Le physiothérapeute va surtout réapprendre à bien bouger : en effet, en cas de douleur, si l’on cesse de bouger, on entretient la déprogrammation, c’est la kinésiophobie.
Rôle clé du physiothérapeute pour la prise en charge de la cervicalgie commune
Le physiothérapeute réalise une observation posturale du patient cervicalgique :position antalgique, défaut de souplesse, défaut musculaire, etc
Il évalue l’amplitude des mouvements actifs, peut évaluer au moyen de tests de force, recherche des modifications de la consistance tissulaire, etc
Il détermine l’INdice de Douleur et d’Incapacité Cervicale : INDIC Wlodyka; Demaille 2002 (chaque question est cotée de 0 à 100, plus le nombre de points est élevé, plus c’est péjoratif).
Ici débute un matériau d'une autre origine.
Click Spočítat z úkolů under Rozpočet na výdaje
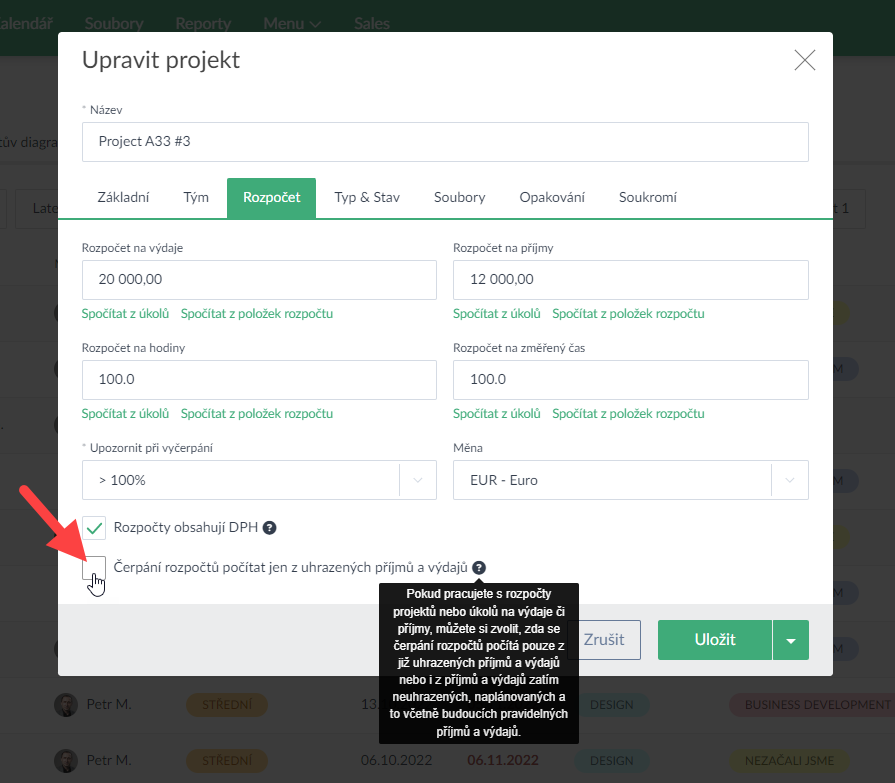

Le physiothérapeute propose comme traitement :
- des massages dans un premier temps (le massage augmente la vascularisation)
- puis une mobilisation douce et traction,
- puis une mobilisation plus active, les mouvements de mobilisation passive-active redonnent de la mobilité à la nuque, améliorent les amplitudes articulaires de la région cervicale et l’indice INDIC.
- ensuite du travail proprioceptif
- et enfin du gainage.
Il existe d’autres techniques :
- streching, il améliore l’extensibilité musculaire,
- massage des trigger points, ce sont des points gachette, qui correspondent à des éléments dans le muscle qui sont plus dures, voire douloureux à la palpation. La compression de ces points crée une douleur dans une autre zone, il est possible de travailler sur ces points en les massant.
- utilisation de machines d’électro neurostimulation transcutanée, elles permettent une activation du gate control ou sécrétion d’endorphine localement par la contraction musculaire, ( on recherche l’analgésir par augmentation du seuil de la douleur).
Cervicalgies chroniques
Passage à la chronicité
Les cervicalgies résultent du passage des cervicalgies à la chronicité. Chronicité signifie que le phénomène perdure mais cela ne signifie pas qu’il devient plus grave…Mais il est important d’éviter le passage à la chronicité, car le passage à la chronicité a de nombreuses conséquences :
- fatigue,
- troubles du sommeil,
- peur du mouvement,
- anxiété,
- stress, etc
Chacun de ces facteurs en tant que tel va augmenter la douleur par des phénomènes physiologiques. Lorsque ces facteurs deviennent trop présents le traitement physique ne suffit plus car il y a trop de perturbateurs …
Traitement des cervicalgies chroniques
En cas de cervicalgies chroniques, il faut envisager une prise en charge multidisciplinaire : ergothérapeute, médecin, physiothérapeute, psychiatre, psychologue, soutien professionnel.
Les cervicalgies représentent un problème mondial dans les pays industrialisés : travail répétitif, posture de travail sont des facteurs favorisants de troubles musculo-squelettiques et notamment de cervicalgies. Il est indispensables d’adopter des postures variées : entre 22 et 65 ans, nous passons plus de 40% de notre temps au travail. Le médecin du travail et son équipe pluridisciplinaire ( ergonome, etc) apportent leur expertise pour prévenir et aménager les postes de travail, encourager les changements de positions, qu’il s’agisse de postes de travail en atelier ou dans le secteur tertiaire. En présence de cervicalgies communes, se souvenir qu’elles correspondent à un mauvais fonctionnement des structures musculaires et articulaires de la nuque, et que la solution consiste à réapprendre à bouger.